* **Given information**:
▶

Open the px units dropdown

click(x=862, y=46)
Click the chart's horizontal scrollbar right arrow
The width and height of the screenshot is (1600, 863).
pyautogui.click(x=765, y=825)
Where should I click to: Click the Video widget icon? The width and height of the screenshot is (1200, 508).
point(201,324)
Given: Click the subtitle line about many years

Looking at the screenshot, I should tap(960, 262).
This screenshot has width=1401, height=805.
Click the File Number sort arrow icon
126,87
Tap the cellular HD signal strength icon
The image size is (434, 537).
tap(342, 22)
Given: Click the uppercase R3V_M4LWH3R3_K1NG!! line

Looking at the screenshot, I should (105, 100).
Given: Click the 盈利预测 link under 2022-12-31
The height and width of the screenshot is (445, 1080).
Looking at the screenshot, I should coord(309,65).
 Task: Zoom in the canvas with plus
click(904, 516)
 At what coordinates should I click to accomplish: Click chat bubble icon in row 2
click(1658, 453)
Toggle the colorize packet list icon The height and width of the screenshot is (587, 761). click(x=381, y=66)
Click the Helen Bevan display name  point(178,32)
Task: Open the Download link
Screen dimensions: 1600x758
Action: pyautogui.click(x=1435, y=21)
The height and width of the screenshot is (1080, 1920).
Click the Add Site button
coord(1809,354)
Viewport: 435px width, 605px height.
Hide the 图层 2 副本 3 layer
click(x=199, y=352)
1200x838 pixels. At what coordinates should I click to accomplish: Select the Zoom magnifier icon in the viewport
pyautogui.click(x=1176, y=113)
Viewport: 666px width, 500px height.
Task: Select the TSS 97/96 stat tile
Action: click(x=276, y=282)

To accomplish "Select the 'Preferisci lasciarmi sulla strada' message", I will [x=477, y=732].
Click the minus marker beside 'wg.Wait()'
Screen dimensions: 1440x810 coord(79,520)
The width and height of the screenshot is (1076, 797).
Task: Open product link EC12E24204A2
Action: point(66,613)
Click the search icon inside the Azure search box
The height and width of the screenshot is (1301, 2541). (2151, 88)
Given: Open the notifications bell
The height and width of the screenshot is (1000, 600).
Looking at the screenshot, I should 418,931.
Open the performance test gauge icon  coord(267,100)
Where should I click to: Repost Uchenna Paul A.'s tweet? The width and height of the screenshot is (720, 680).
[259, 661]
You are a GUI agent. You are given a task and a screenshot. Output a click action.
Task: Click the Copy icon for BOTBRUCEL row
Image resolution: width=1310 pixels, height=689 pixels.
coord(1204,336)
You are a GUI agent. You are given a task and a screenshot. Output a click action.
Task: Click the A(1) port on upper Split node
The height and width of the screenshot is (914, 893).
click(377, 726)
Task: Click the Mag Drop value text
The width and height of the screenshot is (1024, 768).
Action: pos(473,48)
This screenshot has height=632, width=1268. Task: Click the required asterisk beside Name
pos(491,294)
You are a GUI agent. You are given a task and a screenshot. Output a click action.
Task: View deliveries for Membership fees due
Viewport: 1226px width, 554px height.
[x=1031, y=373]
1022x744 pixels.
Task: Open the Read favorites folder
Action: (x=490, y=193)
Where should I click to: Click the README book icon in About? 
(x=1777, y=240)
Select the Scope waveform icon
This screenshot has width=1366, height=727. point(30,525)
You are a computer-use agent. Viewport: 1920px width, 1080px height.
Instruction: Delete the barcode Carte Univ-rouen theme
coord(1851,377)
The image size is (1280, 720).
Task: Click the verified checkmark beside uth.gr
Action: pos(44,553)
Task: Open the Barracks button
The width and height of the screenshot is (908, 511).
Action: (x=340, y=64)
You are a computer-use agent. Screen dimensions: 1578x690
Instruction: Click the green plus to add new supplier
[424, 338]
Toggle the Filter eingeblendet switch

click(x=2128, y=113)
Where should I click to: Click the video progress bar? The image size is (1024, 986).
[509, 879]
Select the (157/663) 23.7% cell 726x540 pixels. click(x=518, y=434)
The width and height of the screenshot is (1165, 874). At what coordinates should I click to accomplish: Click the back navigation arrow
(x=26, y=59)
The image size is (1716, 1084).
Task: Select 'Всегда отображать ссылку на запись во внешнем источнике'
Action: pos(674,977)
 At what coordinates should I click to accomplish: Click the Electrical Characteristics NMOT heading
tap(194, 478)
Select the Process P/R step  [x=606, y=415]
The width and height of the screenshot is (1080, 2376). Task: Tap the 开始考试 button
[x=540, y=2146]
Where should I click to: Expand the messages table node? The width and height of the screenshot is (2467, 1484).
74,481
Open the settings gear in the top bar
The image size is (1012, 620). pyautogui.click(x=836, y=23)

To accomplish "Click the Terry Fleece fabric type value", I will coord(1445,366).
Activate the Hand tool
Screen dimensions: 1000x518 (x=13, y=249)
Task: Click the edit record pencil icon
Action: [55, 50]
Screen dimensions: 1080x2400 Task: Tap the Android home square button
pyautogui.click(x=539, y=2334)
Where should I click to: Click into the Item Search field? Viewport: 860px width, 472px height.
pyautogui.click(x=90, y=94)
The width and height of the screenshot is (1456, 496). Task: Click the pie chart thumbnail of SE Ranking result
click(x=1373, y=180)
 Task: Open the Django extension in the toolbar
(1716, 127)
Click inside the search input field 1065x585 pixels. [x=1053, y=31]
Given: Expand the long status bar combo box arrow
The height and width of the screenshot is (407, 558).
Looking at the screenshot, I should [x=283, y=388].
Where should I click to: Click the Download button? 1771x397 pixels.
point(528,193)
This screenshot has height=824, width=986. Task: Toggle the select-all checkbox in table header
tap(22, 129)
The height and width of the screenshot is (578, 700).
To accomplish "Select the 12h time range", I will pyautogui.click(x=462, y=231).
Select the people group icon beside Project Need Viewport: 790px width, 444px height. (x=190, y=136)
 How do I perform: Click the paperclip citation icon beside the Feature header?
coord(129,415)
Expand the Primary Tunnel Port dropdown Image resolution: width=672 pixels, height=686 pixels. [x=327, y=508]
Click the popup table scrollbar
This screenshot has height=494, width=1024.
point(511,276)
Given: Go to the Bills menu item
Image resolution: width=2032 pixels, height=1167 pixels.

◀

* **Short problem**: Copy out, word for word, everything in the records from the line containing "You are a computer-use agent. Viewport: 1920px" down to the line containing "click(x=2128, y=113)", including both of those lines.

* **The response**:
You are a computer-use agent. Viewport: 1920px width, 1080px height.
Instruction: Delete the barcode Carte Univ-rouen theme
coord(1851,377)
The image size is (1280, 720).
Task: Click the verified checkmark beside uth.gr
Action: pos(44,553)
Task: Open the Barracks button
The width and height of the screenshot is (908, 511).
Action: (x=340, y=64)
You are a computer-use agent. Screen dimensions: 1578x690
Instruction: Click the green plus to add new supplier
[424, 338]
Toggle the Filter eingeblendet switch

click(x=2128, y=113)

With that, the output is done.